I like to think that I’m willing to get hurt again, but the old wounds fester in my hide. And I wonder how much illness should I tolerate as I convalesce? In any case, I don’t think that desperation has saved many souls nor hearts. So I’ll go to sleep soon, and it’s strange because I haven’t slept alone in quite some time. That’s not to say that I’ve been slutty, I haven’t, I just happen to have friends that don’t mind my perfunctory presence. It’s nice when there are no actual expectations after the lights dim. It is not, however, romantically fulfilling; nor is casual sex. I don’t know how they do that (not saying I haven’t had an odd occasion or two), but I get emotionally involved where I’ve dabbled* and I haven’t the capacity to disassociate my heart from my flesh.

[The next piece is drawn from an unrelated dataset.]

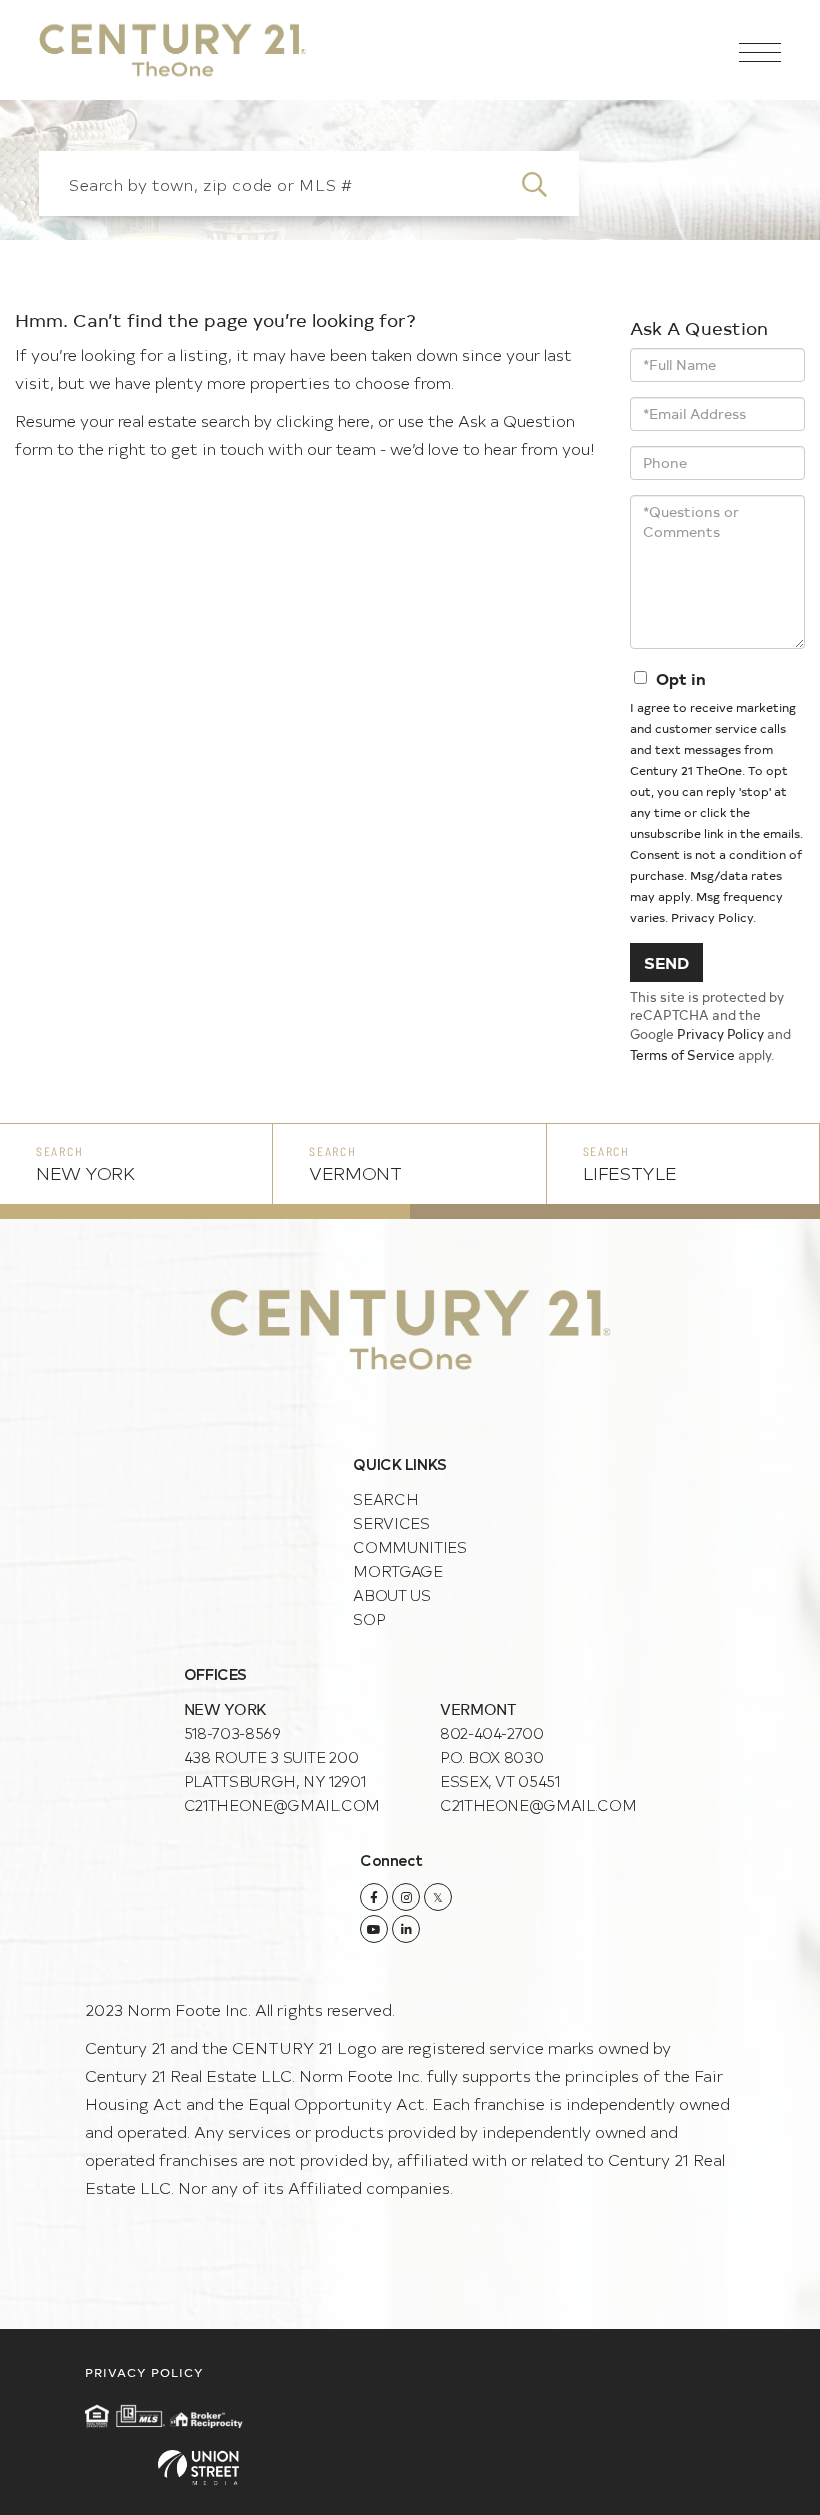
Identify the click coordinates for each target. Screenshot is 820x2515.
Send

Tomorrow is a new day, a new job, another opportunity to say something sweet to a girl I’d like to know. I don’t know her name, her face is a phantasm, her voice a trembling whisper in the distance. I do know that I’ll find her footprints out there somewhere, and somehow she’s going to allow my path to intersect her meandering. I don’t know how she’ll tolerate me, not the smell, not the heat, but the intensity. Like a nuclear lamp, I’ll burn white hot for decades yet. Though I’m not the beast of yesteryear, I’ve quite some distance to cover yet. So I’ll put on my shoes and I’ll walk, see you around.